Automation and Orchestration: The Keys to Cloud Computing

Nearly every agency is working with a constant lack of IT resources—staff and budget alike. At the same time, many of these agencies have been performing IT tasks manually for years, heightening the pain of that already painful burden. Agencies, take heart. There is a way to ease that pain. In fact, there is a single solution that solves both of these issues: automation.

Today’s federal IT pros simply can’t afford to be burdened with the extra time manual interventions take. Automation can eliminate wasted time, ease the burden on over-tasked IT staff, and allow the IT team to focus on more mission-critical objectives.

Automating Alerts

Take alerts, for example. Alerts will always be a critical part of IT. But, there is a way to handle alerts that won’t take hours out of a federal IT professional’s day.

In a manual scenario, when a server alert is created because a disk is full, the response would be to, say, dump the temp directory. That takes time and effort. What if, instead, the administrator wrote a script for this task to take place automatically? That would save time and effort, and would take care of the fix more quickly than a manual approach.

Here’s another scenario: let’s say an application stops working. The manual approach to getting that application back up and running would take an inordinate amount of time. With automation, the administrator can write a script enabling the application to restart automatically.

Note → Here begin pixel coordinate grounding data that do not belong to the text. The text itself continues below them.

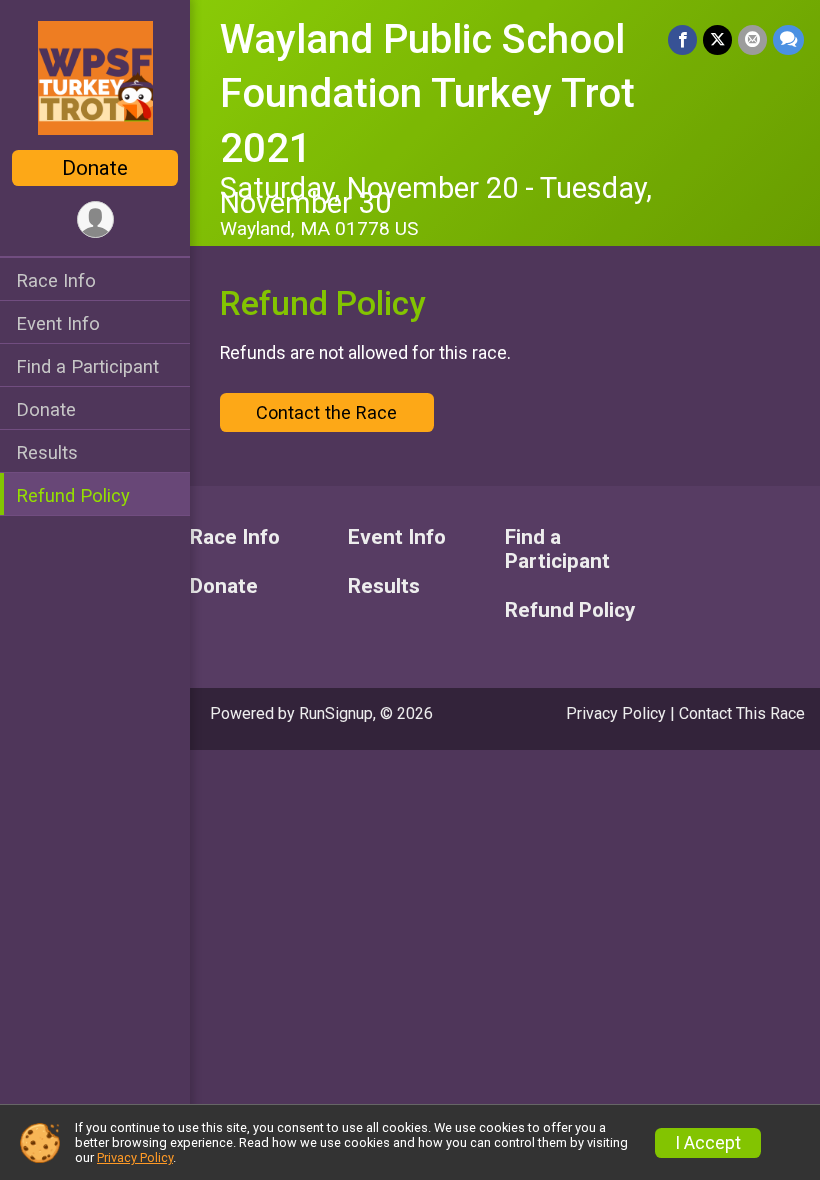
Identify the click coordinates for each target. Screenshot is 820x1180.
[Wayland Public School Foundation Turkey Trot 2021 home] (95, 77)
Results (47, 452)
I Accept (708, 1143)
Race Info (56, 280)
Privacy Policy (616, 713)
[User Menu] (95, 219)
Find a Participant (87, 366)
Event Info (58, 323)
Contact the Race (326, 412)
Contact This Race (742, 713)
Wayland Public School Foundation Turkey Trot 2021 (427, 94)
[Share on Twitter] (717, 39)
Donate (95, 168)
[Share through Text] (788, 39)
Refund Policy (73, 495)
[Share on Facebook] (682, 39)
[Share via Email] (752, 39)
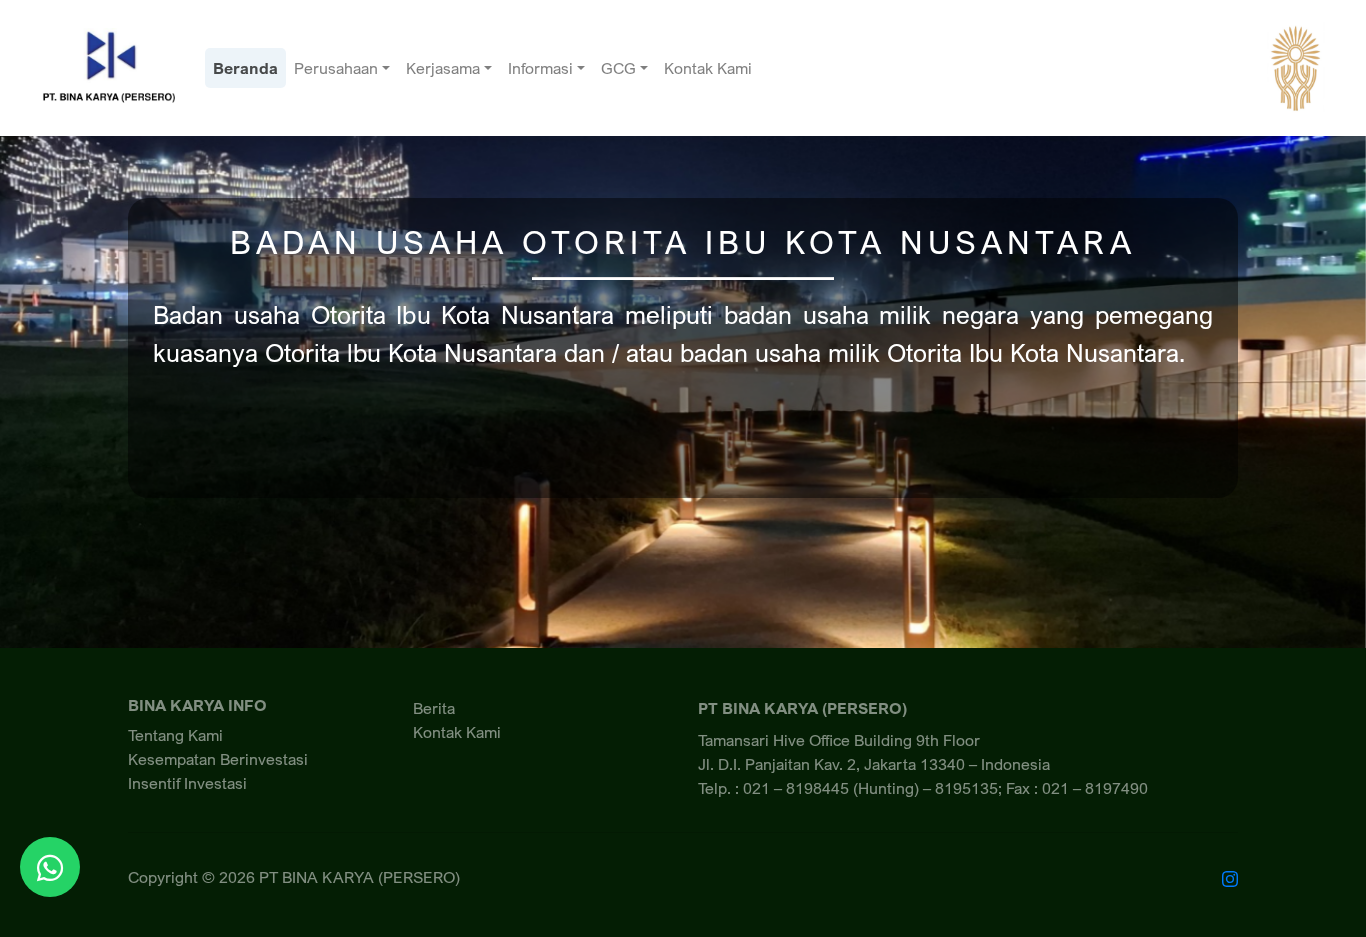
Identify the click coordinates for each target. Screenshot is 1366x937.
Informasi (540, 68)
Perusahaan (336, 68)
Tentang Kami (175, 735)
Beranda (245, 68)
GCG (618, 68)
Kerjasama (443, 68)
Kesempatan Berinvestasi (218, 759)
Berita (434, 708)
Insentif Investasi (187, 783)
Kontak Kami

Of course, not all alerts can be solved with an automated response. That said, there are many that can, and that translates to time saved.

Beyond Alerts

Going beyond simply automating alerts, think about the possibility of a self-healing data center—where scripts and actions performed automatically by monitoring software issues as they happen.

There are tools available today that can absolutely provide this level of automation. Consider tools dedicated to change management and tracking, compliance auditing, and configuration backups. These types of tools will not only save administrators vast amounts of time and resources, but will also greatly reduce errors that are too often introduced through manual problem solving—errors that can lead to network downtime or even potential security breaches.

As a federal IT pro, your bottom line is the mission. The time you save through automation can help sharpen that focus. But enough automation will allow additional time to focus on developing and deploying new and innovative applications, for instance, or ways to deliver those applications to users more effectively, so they can have the tools they need to do their jobs more efficiently.

The bottom line: use automation to make your life easier and your agency more agile, innovative, nimble, and secure.